Appellant's claim has been waived. For an issue to be preserved for appeal, it must be specifically raised in written post-verdict motions. Commonwealth v. Blair, 460 *59 Pa. 31, 331 A.2d 213 (1975) and Commonwealth v. Clair, 458 Pa. 418, 326 A.2d 272 (1974). Appellant alleged in his motions that the statement should have been suppressed, but made no specific allegation of error. That was not sufficient. We held in Commonwealth v. Jackson, 464 Pa. 292, 346 A.2d 746 (1975), that an alleged reason why a confession is inadmissible must be raised in post-verdict motions. We made a similar ruling in Commonwealth v. Carr, 471 Pa. 86, 369 A.2d 1207 (1977), where the appellant was asserting the same rule on juvenile confessions that is being asserted here. Appellant here stated no reasons in his motion why the confession should have been suppressed. Therefore, we will not consider the question of its admissibility.

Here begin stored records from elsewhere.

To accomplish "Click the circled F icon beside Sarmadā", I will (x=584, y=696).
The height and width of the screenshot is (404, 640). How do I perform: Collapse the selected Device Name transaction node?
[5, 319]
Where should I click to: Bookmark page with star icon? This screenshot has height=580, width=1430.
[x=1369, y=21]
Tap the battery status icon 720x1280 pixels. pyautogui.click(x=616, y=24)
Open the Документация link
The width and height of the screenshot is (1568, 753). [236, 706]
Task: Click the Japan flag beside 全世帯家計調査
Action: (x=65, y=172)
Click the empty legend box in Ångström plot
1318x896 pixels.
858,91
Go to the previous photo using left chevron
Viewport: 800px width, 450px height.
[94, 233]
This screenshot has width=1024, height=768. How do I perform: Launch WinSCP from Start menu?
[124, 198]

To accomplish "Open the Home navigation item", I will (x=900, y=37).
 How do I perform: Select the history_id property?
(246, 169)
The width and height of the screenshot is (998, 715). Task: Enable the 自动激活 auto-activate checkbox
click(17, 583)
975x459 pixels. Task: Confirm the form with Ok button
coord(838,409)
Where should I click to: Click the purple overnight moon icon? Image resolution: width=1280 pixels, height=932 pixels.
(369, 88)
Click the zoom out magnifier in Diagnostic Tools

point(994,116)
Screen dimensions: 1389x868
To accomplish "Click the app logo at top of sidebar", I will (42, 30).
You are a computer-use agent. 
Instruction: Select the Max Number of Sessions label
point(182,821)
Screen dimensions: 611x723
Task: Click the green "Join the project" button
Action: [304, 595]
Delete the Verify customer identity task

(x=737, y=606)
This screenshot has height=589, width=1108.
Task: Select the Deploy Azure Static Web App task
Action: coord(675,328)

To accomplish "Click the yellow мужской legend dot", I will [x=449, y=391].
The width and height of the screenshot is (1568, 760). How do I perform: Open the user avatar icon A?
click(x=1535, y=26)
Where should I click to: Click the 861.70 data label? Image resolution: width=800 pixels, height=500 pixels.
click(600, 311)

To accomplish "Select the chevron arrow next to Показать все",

The judgments of sentence are affirmed.

ROBERTS, J., files a concurring opinion.

ROBERTS, Justice, concurring.

Like the majority, I would affirm the judgments of sentence in this case but would do so on an entirely different ground. Because I believe that appellant's post-trial motions meet the requirements of Pa.R.Crim.P. 1123(c) and Commonwealth v. Blair, 460 Pa. 31, 331 A.2d 213 (1975), I would reach the merits of appellant's claim.

The record demonstrates that appellant, then sixteen years old, had ample opportunity to consult with his mother and an attorney while in custody but prior to making his statement. Commonwealth v. McCutchen, 463 Pa. 90, 343 A.2d 669 (1975). Although appellant's mother and lawyer advised appellant to remain silent, after they left appellant, he rejected their advice and voluntarily offered to make a statement. Police gave appellant Miranda warnings and he confessed. Appellant's voluntary statement was properly admitted into evidence. See Commonwealth v. Myers, 481 Pa. 217, 392 A.2d 685 (1978); Commonwealth v. Yount, 455 Pa. 303, 314 A.2d 242 (1974).